• [TEXT FOR ANALYSIS]:
Tom Cruise in Minority Report

Tom Cruise in Minority Report

When Tom Cruise used a gesture-driven video display to search for future criminals in the film Minority Report he was interacting with a CGI-enhanced setup designed in part by John Underkoffler, a former PhD student of MIT’s Tangible Media Group.  In a fantasy-become-reality scenario, Underkoffler went on to form Oblong Industries, a design group that released a first version of G-Speak, a working version of the gestural interface from the movie, in November 2008.

A portable technology that takes a related role is SixthSense , developed by Pranav Mistry at MIT Media Lab’s Fluid Interfaces Group – a wearable computer that projects its display onto any surface and uses hand or finger gestures for interaction. For example, users can take a snapshot of a landscape scene simply by framing the scene with their (colour-coded) fingertips, similar to Tom’s gesture in the image  above. This technology extends the “multi-touch”  concept into a “multi-gesture” mode, allowing users to engage in more complex forms of visual interaction.  Watch a video of  the FIG’s Professor Patti Maes describing the system at a TED talk in February 2009 below.

• [LIST OF TASKS]:
1. Please answer these from the passage on gesture interfaces:
(a) What design group did John Underkoffler go on to form?
(b) In what month and year was the first version of G-Speak released?
(c) Who developed SixthSense, and in which MIT Media Lab group?
2. Extend the passage on gesture interfaces with a few more sentences, picking up after its final one.

• [DATASET RECORDS]:
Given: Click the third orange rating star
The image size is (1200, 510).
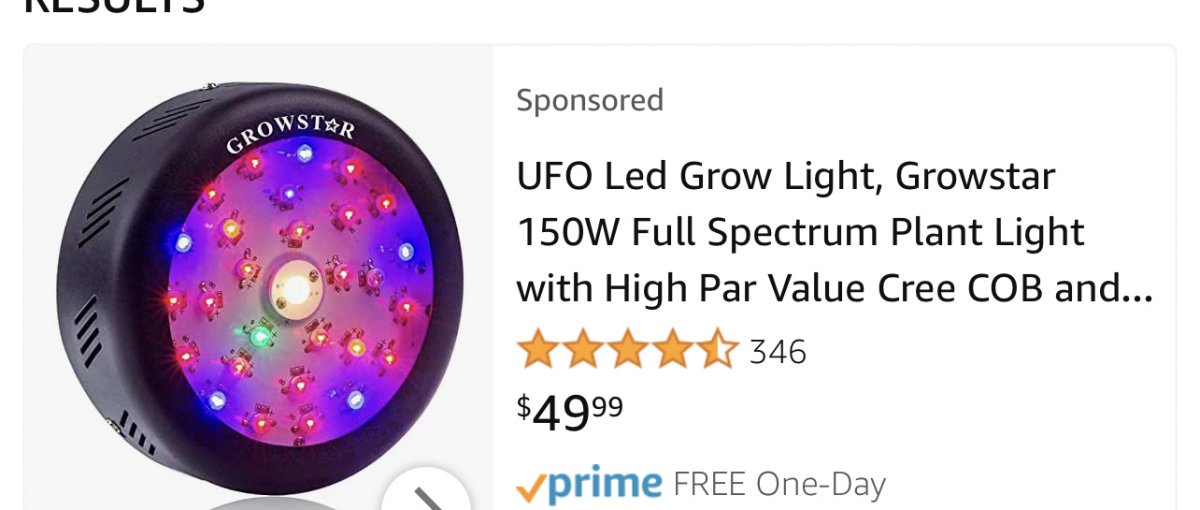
* * *
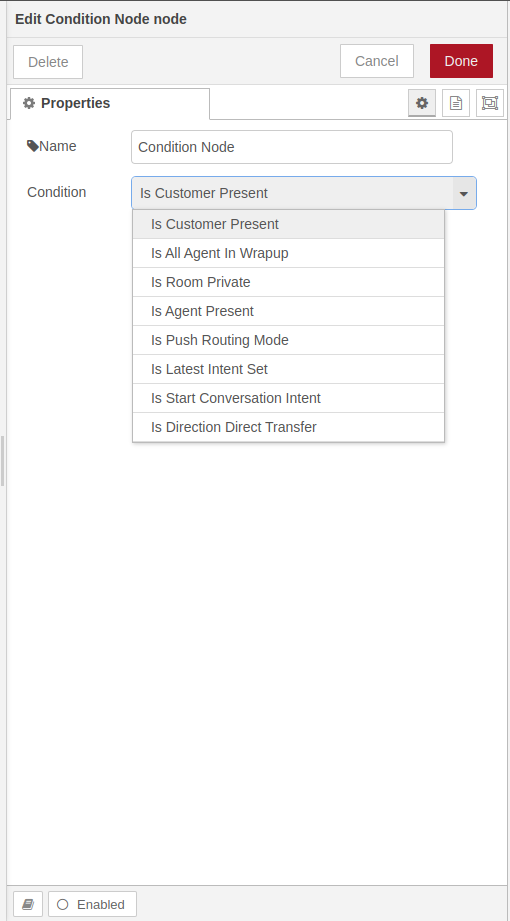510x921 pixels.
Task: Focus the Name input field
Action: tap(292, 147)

• [ANSWERS IN ORDER]:
1.
(a) Oblong Industries
(b) November 2008
(c) Pranav Mistry, in the Fluid Interfaces Group

2.
Critics of gestural interfaces usually point out that existing interface devices such as touchpads, mice and keyboards require less physical effort than gesticulating in space with arms extended, as the G-Speak interface seems to require.  Personally, I think this type of interface has a place in certain disciplines where creative manipulation of virtual or real 3D objects can enhance learning.  Virtually conducting a synthesised orchestra could be one way of exploiting the potential of a gestural interface. Conductors could quickly experiment with the placement of virtual orchestral performers – maybe bring the French Horns in closer and push the Harpist off to the left, etc.

Adding force feedback to the interface opens up further potential for creative interaction or precise procedural activity.  Intuitive Surgical’s da Vinci Surgical System provides surgeons with sufficient tactile feedback to allow precision surgery where the actual procedure is done entirely by a human-guided robot. Virtual musical instruments such as bowed devices can provide musicians with sufficient synthetic feedback to create a virtuoso performance or create entirely new forms of music. Get in touch with your inner interface soon.